A: Use recent version of sysbench (>= 0.5) and apply ”–oltp-auto-inc=off” option while running your sysbench benchmarks.
You can find explanation and more information in the related discussion thread.
Q: Users details (name, host, password) changes are not replicating to cluster.
A: Seems like you have tried to update mysql.user table directly to change details. If you use GRANT then it should be perfectly replicated.
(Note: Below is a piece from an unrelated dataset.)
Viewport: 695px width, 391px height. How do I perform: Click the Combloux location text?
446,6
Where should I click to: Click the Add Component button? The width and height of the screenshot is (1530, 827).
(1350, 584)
Currently replication works only with InnoDB storage engine. Any writes to tables of other types, including system (mysql.*) tables are not replicated. However, DDL statements are replicated on statement level, and changes to mysql.* tables will get replicated that way. So, you can safely issue:CREATE USER… or GRANT… but issuing: INSERT INTO mysql.user… will not be replicated. In general, non-transactional engines cannot be supported in multi-master replication.
Q: Cluster stalls when running ALTER on a table which is not used.
A: Unfortunately this is a side effect of being multi-master and having several appliers: in order to deterministically detect conflicts and schedule parallel appliers we need to control when DDL ends relatively to other transactions, so effectively it needs to be executed in isolation. Galera has a 65K window tolerance when transactions can be applied in parallel, but if ALTER takes too long, the cluster has to wait.
In general there's not much that can be done at the moment. But if you can guarantee that no other session will try to modify the table AND that there are no other DDLs running, you can set wsrep_OSU_method=RSU then run the required ALTER command and reset wsrep_OSU_method=TOI, and do it on each node in turn.